Cardiac Assessment and Use of Implantable Loop Recorders in Three Captive Male Geladas (Theropithecus gelada)
Cardiac disease is a major cause of morbidity and mortality in primates.1-3,7,9 Besides cardiomyopathy associated with vitamin E deficiency, there is limited information regarding cardiac disease in geladas (Theropithecus gelada).5
Arrhythmias can be difficult to diagnose in primates as clinical signs are rarely observed prior to death. Anesthetized electrocardiograms (ECGs) have limited diagnostic value if arrhythmias are intermittent, and can be influenced by anesthetic agents. Implantable loop recorders (ILRs) are surgically placed devices that allow for ECG monitoring in awake animals. ILRs have demonstrated promise in reliably detecting arrhythmias in small domestic animals and chimpanzees (Pan troglodytes).4,6,8
At the Bronx Zoo between 2007 and 2018 there were ten incidents of sudden cardiac death in male geladas, none of which showed premonitory signs. Examinations of three adult male geladas exhibiting no clinical signs included thoracic radiographs, echocardiograms, 12-lead ECGs, and subcutaneous surgical placement of Reveal LINQ Insertable Cardiac Monitors (Medtronic, Minneapolis, MN, USA). Serum lipid profiles, vitamin E, troponin, and complete blood work was performed. Wireless ILR downloads were obtained during behavioral training or automatically when the animal slept within 15 feet of the bluetooth receiver. One male had an elevated troponin level (210 ng/L) and a reduced ejection fraction (46%). Additionally, in that same individual, ILR downloads indicated supraventricular tachycardia and non-sustained ventricular tachycardia. Atrial tachycardia, as well as sinus tachycardia and bradycardia, were observed in the other two individuals. The use of the ILR has the potential to revolutionize our ability to diagnose and treat arrhythmias in primates and other zoological species.

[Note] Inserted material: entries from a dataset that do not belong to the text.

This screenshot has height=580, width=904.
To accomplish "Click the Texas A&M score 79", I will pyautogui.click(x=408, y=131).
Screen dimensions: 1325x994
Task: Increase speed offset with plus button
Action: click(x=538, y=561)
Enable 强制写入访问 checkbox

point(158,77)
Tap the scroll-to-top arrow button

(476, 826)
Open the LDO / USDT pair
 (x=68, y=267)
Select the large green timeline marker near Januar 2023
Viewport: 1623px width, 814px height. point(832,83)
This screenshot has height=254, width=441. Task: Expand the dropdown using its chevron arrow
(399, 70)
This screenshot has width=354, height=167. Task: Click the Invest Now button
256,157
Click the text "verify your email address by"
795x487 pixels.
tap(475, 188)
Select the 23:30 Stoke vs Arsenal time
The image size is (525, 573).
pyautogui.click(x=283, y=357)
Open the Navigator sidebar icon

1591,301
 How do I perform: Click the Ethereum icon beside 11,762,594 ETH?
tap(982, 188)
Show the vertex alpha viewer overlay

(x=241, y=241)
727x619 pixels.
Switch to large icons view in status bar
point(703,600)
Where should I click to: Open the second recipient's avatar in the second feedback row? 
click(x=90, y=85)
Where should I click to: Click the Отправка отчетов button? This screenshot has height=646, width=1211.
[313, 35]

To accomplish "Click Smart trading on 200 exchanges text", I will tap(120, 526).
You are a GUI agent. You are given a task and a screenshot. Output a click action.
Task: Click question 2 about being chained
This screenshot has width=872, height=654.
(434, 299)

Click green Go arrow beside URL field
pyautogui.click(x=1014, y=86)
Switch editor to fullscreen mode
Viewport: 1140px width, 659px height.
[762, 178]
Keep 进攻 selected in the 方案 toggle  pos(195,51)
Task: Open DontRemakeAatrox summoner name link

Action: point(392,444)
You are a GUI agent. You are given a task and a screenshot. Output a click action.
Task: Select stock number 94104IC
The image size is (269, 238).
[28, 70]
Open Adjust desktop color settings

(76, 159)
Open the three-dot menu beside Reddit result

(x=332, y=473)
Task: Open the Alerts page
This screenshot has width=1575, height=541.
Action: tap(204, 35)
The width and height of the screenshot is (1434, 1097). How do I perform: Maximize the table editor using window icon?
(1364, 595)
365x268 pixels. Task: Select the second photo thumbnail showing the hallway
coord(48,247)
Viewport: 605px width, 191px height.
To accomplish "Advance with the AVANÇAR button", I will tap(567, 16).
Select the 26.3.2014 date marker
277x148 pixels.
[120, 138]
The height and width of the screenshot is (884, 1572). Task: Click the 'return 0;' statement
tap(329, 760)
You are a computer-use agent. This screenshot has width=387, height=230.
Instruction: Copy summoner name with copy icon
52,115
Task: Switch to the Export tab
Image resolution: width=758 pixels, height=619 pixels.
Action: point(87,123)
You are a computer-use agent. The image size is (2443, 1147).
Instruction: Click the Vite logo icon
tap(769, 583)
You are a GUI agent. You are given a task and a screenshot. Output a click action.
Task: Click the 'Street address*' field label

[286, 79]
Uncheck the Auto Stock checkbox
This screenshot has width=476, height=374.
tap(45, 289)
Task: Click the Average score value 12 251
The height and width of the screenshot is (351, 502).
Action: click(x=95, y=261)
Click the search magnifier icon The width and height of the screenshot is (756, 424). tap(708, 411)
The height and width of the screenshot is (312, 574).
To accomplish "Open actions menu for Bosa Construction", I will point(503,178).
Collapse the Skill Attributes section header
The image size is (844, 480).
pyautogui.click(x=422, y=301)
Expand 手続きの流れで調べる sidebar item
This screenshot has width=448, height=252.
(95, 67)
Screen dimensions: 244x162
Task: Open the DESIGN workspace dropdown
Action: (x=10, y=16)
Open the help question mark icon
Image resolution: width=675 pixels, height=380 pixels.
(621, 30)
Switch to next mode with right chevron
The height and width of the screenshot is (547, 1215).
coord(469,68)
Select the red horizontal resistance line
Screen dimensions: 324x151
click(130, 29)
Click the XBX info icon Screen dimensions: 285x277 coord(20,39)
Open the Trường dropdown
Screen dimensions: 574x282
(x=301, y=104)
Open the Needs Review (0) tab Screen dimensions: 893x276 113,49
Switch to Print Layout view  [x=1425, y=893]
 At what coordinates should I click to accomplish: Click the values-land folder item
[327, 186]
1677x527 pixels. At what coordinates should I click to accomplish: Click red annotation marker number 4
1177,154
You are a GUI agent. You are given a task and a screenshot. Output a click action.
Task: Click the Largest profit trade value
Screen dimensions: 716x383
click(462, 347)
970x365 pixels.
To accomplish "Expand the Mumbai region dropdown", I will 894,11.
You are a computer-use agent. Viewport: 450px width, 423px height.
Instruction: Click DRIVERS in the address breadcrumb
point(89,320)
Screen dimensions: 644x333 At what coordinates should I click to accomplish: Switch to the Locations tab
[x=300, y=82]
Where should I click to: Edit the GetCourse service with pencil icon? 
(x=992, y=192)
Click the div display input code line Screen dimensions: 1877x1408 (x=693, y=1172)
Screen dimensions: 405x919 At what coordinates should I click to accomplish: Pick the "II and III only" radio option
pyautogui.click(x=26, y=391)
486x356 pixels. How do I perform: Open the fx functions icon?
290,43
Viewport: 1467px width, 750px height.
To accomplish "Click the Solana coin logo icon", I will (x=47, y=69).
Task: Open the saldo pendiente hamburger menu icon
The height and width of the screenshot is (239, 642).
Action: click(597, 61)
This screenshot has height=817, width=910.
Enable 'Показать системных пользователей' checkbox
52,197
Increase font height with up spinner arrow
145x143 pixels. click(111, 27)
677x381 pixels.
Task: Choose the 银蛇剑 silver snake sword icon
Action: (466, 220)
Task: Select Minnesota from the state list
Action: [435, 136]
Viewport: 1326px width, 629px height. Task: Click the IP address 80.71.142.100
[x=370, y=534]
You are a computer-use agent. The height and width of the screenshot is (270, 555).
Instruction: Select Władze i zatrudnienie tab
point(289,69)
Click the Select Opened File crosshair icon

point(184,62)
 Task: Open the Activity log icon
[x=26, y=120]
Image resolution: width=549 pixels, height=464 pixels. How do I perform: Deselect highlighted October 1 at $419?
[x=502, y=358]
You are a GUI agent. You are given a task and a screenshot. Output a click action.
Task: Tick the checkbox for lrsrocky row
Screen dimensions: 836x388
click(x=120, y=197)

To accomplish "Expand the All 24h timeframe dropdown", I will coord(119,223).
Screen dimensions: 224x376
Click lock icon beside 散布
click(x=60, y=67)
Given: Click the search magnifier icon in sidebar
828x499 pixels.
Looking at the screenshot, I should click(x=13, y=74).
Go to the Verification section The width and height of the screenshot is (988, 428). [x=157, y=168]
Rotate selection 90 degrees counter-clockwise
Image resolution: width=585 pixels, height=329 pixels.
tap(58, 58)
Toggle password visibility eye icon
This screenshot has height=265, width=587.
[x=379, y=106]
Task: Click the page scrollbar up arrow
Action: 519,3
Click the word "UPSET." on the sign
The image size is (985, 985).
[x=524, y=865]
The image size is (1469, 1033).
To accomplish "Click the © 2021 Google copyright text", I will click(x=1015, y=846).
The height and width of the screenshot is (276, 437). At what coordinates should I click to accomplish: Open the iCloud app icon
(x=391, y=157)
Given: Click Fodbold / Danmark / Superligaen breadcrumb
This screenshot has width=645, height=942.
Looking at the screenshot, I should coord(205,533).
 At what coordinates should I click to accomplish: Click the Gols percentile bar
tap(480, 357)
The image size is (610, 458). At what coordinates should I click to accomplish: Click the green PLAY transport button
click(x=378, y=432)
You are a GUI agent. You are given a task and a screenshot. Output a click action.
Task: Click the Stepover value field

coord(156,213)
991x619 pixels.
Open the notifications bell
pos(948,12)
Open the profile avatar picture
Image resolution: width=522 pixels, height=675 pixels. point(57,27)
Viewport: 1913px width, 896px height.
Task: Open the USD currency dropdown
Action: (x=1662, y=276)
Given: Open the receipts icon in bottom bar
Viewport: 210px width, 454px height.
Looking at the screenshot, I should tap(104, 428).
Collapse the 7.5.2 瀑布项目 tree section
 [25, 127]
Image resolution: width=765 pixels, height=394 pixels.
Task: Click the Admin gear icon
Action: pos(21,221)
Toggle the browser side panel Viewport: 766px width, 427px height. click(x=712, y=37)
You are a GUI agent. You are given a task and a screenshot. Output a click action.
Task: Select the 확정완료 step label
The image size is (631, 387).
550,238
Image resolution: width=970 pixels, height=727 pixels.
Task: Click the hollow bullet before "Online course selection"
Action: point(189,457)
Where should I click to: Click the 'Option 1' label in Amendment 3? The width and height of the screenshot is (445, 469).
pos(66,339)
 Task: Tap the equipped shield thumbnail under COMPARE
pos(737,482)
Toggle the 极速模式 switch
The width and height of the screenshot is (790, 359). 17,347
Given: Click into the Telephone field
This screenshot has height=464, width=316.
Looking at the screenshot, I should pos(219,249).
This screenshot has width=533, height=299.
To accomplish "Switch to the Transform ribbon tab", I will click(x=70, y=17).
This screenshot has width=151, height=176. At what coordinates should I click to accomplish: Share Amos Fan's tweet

The authors thank the veterinary technicians of the Zoological Health Program and the Mammal Department for their assistance in the success of this program. Thank you to Nicholas Aventti and Gowri Raman of Medtronics for helping with downloading logistics.
1. Brady AG, Watford JW, Massey CV, Rodning KJ, Gibson SV, Williams LW, Abee CR. Studies of heart disease and failure in aged female squirrel monkeys (Samiri sp.). Comp Med. 2003;53(6):657–662.
2. Flanders JA, Buoscio DA, Jacobs BA, Gamble KC. Retrospective analysis of adult-onset cardiac disease in François langurs (Trachypithecus francoisi) housed in U.S. zoos. J Zoo Wildl Med. 2016;47(3):717–730.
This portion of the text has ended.